For clarity: while infrastructure and development are not necessarily the immediate evidence of democratic governance, it is democracy that provides sustainable development, prosperity, and liberty in the long run. This is because democracy is built around and nurtured by strong institutions; autocracy is anchored on individuals. Ultimately, democracy delivers prosperity, stability, and better human development indices sustainably, says the United Nations. The most developed and most stable countries ranked by the World Population Review are also mature, longstanding democracies.
Nigeria’s leaders are leading the country to perdition. It is time for Nigerians to take back their destiny. As the Council of Europe asserted, “Citizens’ interests and needs should be the focus of every political decision-making process at all governance levels. It is the heart of democracy that citizens’ concerns are the basis for change.”
Genuine change comes by popular participation. Across the country, there is a consensus for restructuring, state policing, fiscal federalism, and resource control. Nigerians desperately pine for good governance and accountability.
Democracy is not a silver bullet achieved by the mere presence of a constitution; it is driven, sustained, and nurtured by an active citizenry. Protests, sit-ins, rallies, and recalls are features of established democracies. Where institutions falter or politicians abridge rights or break the norms of decency, the people have the right to act. South Korean protesters forced out President Park Gyeun-hye over a corruption scandal in 2017; Romanian protesters 2017 to 2019 forced the government to backtrack on legislation seeking to protect corrupt officials.
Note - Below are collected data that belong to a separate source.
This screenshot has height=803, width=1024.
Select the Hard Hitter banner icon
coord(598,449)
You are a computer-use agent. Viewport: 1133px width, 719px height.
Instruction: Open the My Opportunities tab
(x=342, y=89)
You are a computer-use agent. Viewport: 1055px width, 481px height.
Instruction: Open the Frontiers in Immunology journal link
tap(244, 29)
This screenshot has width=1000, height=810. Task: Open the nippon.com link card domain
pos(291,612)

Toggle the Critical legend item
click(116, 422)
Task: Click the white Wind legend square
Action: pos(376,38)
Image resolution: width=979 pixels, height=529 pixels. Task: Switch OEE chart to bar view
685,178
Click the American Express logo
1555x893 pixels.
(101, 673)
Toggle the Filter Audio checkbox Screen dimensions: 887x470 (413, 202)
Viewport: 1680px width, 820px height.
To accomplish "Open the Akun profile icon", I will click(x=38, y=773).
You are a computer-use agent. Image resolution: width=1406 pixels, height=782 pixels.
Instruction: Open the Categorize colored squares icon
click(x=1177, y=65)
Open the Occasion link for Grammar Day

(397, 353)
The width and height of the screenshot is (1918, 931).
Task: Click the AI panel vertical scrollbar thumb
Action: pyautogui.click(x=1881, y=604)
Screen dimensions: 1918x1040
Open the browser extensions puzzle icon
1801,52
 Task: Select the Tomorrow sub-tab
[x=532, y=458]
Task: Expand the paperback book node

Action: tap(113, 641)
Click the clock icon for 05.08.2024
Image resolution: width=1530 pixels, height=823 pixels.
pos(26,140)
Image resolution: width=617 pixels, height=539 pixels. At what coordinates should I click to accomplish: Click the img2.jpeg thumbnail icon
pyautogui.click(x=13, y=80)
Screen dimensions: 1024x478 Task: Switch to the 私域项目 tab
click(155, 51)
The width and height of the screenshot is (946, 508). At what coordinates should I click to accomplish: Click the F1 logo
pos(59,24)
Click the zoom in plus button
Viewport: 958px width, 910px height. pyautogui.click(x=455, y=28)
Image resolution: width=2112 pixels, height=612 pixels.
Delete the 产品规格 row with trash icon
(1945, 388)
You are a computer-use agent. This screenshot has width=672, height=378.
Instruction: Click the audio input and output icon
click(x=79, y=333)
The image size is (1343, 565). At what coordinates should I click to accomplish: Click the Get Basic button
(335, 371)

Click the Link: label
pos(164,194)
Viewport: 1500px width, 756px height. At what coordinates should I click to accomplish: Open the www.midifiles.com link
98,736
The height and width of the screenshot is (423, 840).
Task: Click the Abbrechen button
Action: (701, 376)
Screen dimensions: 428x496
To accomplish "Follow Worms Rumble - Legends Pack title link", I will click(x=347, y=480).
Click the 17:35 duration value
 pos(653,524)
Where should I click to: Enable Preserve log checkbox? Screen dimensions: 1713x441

From community level to local government level, state and federal, Nigerians should adopt an activist participatory posture. Where infrastructure is poor, crumbling, or absent, community leaders and youths should through petitions, peaceful gatherings, and marches, compel councillors, LG chairmen, state, and federal legislators to do their duty. Every eligible adult should obtain a voter card and exercise their mandate to stop the rampant imposition of incompetent stooges by godfathers.
Civil society organisations that performed excellently fighting for rights under the military should wake up and lead. Trade unions, students and the intelligentsia, workers and market women were the heroes of the independence and the anti-military dictatorship movements. Today’s generation should recover that groove.
The most betrayed segment of the population is the youth. The #EndSARS protests demonstrated the power of a determined, articulate, and disciplined activist citizenry. The youth should not give up; they should seize the initiative. The youth of South Korea, Taiwan and Hong Kong never gave up despite the brutality of the ruling juntas.
Nigerians should from today resolve and begin to organise to repossess their rights and sovereignty by all lawful means. Continued complacency could spell even greater misery and state failure in the years ahead.